> Given data:
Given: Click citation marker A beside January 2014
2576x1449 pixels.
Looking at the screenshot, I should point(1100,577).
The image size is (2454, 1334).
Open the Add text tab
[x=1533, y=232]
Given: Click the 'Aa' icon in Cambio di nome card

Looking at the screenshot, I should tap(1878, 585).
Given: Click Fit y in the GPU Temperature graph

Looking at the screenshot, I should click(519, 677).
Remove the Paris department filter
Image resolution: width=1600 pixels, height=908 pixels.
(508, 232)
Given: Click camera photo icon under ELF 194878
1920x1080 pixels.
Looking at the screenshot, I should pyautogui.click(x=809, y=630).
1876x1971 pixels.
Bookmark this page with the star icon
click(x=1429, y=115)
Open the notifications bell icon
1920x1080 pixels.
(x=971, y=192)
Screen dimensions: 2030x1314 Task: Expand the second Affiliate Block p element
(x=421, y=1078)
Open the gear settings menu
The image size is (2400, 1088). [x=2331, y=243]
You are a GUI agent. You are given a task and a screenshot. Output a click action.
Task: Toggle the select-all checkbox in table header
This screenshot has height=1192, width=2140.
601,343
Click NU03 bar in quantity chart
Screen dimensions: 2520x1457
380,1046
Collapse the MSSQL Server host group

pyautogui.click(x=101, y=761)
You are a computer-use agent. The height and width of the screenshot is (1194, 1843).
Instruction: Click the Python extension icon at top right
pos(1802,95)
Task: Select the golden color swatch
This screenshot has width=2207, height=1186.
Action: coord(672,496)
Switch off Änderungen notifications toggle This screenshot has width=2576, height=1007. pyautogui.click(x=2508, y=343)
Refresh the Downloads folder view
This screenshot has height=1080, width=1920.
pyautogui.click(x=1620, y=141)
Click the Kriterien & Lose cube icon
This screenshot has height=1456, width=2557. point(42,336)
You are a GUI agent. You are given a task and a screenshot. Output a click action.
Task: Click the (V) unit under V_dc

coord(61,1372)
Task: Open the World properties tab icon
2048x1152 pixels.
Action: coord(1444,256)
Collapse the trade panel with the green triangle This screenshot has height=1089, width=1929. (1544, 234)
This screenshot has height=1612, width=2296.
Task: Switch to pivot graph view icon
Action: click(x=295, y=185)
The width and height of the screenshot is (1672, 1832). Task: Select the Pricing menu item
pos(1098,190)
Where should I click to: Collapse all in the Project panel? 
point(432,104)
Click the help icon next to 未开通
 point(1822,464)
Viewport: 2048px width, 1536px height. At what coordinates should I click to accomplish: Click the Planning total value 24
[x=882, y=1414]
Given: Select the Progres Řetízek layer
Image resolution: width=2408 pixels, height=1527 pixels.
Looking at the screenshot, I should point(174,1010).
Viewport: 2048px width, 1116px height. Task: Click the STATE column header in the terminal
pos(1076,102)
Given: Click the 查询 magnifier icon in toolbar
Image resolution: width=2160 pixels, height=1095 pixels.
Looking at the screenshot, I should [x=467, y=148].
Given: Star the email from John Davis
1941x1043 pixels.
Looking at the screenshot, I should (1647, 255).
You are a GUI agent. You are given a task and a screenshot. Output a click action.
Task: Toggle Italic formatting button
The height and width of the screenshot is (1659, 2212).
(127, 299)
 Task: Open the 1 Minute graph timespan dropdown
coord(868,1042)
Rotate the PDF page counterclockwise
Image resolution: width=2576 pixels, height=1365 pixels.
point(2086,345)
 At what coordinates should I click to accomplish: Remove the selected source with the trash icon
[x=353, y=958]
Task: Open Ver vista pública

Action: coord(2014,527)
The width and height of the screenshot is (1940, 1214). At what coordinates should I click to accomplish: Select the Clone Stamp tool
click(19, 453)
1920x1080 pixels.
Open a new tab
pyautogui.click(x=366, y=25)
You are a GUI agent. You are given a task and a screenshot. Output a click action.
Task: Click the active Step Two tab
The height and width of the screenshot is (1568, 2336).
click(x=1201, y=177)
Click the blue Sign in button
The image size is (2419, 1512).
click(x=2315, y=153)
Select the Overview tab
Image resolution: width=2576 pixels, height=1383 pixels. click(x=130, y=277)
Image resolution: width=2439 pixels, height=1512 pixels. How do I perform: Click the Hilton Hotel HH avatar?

> Task details:
Return only the lines running from the line with "Given: Select the Progres Řetízek layer" to the last line of the records, both included, exactly as written.

> Result:
Given: Select the Progres Řetízek layer
Image resolution: width=2408 pixels, height=1527 pixels.
Looking at the screenshot, I should point(174,1010).
Viewport: 2048px width, 1116px height. Task: Click the STATE column header in the terminal
pos(1076,102)
Given: Click the 查询 magnifier icon in toolbar
Image resolution: width=2160 pixels, height=1095 pixels.
Looking at the screenshot, I should [x=467, y=148].
Given: Star the email from John Davis
1941x1043 pixels.
Looking at the screenshot, I should (1647, 255).
You are a GUI agent. You are given a task and a screenshot. Output a click action.
Task: Toggle Italic formatting button
The height and width of the screenshot is (1659, 2212).
(127, 299)
 Task: Open the 1 Minute graph timespan dropdown
coord(868,1042)
Rotate the PDF page counterclockwise
Image resolution: width=2576 pixels, height=1365 pixels.
point(2086,345)
 At what coordinates should I click to accomplish: Remove the selected source with the trash icon
[x=353, y=958]
Task: Open Ver vista pública

Action: coord(2014,527)
The width and height of the screenshot is (1940, 1214). At what coordinates should I click to accomplish: Select the Clone Stamp tool
click(19, 453)
1920x1080 pixels.
Open a new tab
pyautogui.click(x=366, y=25)
You are a GUI agent. You are given a task and a screenshot. Output a click action.
Task: Click the active Step Two tab
The height and width of the screenshot is (1568, 2336).
click(x=1201, y=177)
Click the blue Sign in button
The image size is (2419, 1512).
click(x=2315, y=153)
Select the Overview tab
Image resolution: width=2576 pixels, height=1383 pixels. click(x=130, y=277)
Image resolution: width=2439 pixels, height=1512 pixels. How do I perform: Click the Hilton Hotel HH avatar?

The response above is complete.